It could be said that the answer can be pulled out of thin air: Before the drops can merge, the air that separates them has to escape from the area between the droplet and the water bath. If the droplet can somehow be made to bounce back upwards before the air separating the droplet from the bath becomes thin enough for the two liquids to combine, the air could be made into a cushion to keep pushing the droplet upwards. This is why the experiment needs to be done with a vibrating dish of water, each time the surface vibrates upwards it is providing the drop with an acceleration upwards that overcomes gravity, like a miniature trampoline: The droplet is not floating, it is bouncing.

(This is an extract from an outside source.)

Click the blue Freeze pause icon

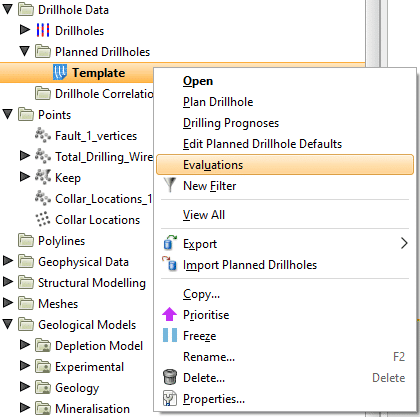tap(170, 335)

So why soap? We all know that the addition of soap decreases the surface tension of the water. But that is not why the addition of soap helps to stabilise the drops in this instance. No, soap has another effect and that is to increase the surface viscosity (and surface elasticity) of the water. Think about the air between the droplet and the dish. As the droplet bounces down (ie. the distance between droplet and water becomes a minimum), the air gets squeezed out of the layer between the droplet and the bath. On the other hand, as the droplet reaches its peak height, air will rush into the gap between the drop and the bath. If the liquid is not very viscous (eg. water), as the air rushes in (or gets squeezed out), it will combine with the liquid and form a turbulent layer on the surface of the droplet. If the viscosity is increased, the air cannot ‘entrain’ the liquid as the droplet bounces and so the drop keeps its shape more easily and is more stable. Soap increases the surface viscosity of the droplet and so helps with this effect. However soap also increases the surface elasticity and makes it harder for the air to flow out of the layer separating the drop from the bath. It is because soap does multiple things to the water (or coffee) that more recent studies have focussed on liquids with controllable viscosity but minimal surfactant effects, i.e. silicone oils. It is just that if you want it to work with coffee, it is easier to add the soap to get the experiment to work.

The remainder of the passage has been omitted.